Oscar prefería soportar el ruido que hacía cuando lloraba a escucharla hablar. Perla volvió a recostarse en el asiento, sin llorar ahora, la mano enrulando el pañuelo en la falda. Oscar recordaba la cabeza de tío Horacio en la camilla y a Walter dando vueltas alrededor, con el perfume del cosmético, el traje de compadrito, los blancos puños de la camisa escondiéndole las muñecas, repitiendo, deteniéndose para hacer inútilmente otra frase, las mismas palabras que había dicho Perla: «Tan luego ahora…». Suspiraba, movía nerviosamente los labios como para echar una mosca, y continuaba arrastrando el estribillo alrededor de la camilla: «Tan luego ahora». La enfermera escribía de pie en un rincón, y el médico se secaba las manos en el otro lado de la sala.
—Oiga —dijo Perla—. ¿Usted tomó las disposiciones?
Él la miró en silencio, y a la luz que entraba cortándoles las caras la vio temblar de rabia.
—Ah —dijo Oscar un rato después—, ese animal de Walter se va a ocupar de todo.
—Pobre Walter —dijo ella—. Se quedó muy afectado.
Oscar se volvió a mirar la calle, pensando: «disposiciones» y «afectado»… «Además está gorda como una vaca».
—Usted siempre el mismo —dijo ella con amargura y debilidad—. Parece que no le importa mucho.
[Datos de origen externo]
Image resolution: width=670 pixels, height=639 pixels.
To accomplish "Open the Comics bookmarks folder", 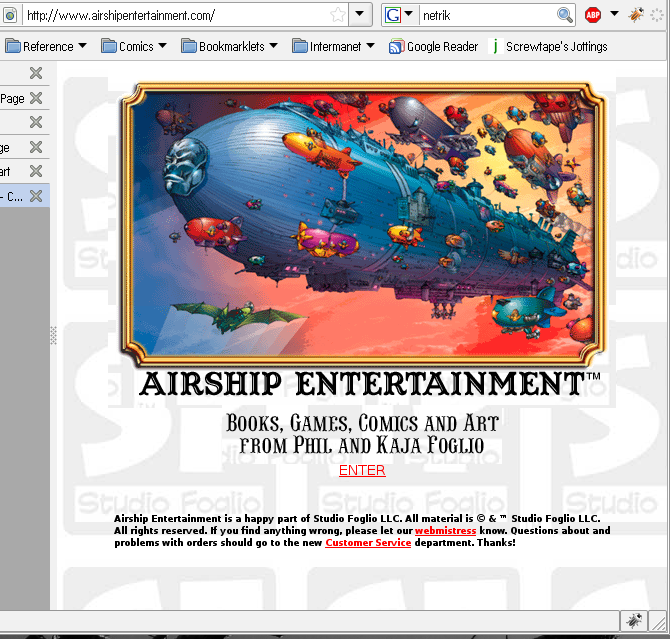I will coord(136,46).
En cambio, Walter…
—Puede ser —dijo Oscar—. Tiene razón; a Walter, sí.
Hizo detener el coche en Paraná y Corrientes, mientras ella sacudía la cabeza y repetía el ruido del llanto. Oscar esperó un momento y después le dijo que él se bajaba allí, pero que si ella quería seguir podía darle dinero para el taxi. Ella dijo que no y bajó, y mientras Oscar pagaba al chófer estuvo esperando recostada a la pared, más gorda que antes, metida en la sombra con su vestido claro; quedaron luego mirándose en silencio, y él sintió el perfume que venía en olas sin fuerza desde el pecho de Perla, que subía y bajaba junto al portal vacío.
Después Oscar entró en el café y fue a buscar el rincón solitario, pensando en cuál sería la frase que tal vez hubiese esperado la mujer, parada e inmóvil, frente a él, hasta que se separaron sin hablar, y pudo verla de espaldas, alejándose hacia la Avenida, hacia el muro invisible de Rivadavia, de regreso al Sur.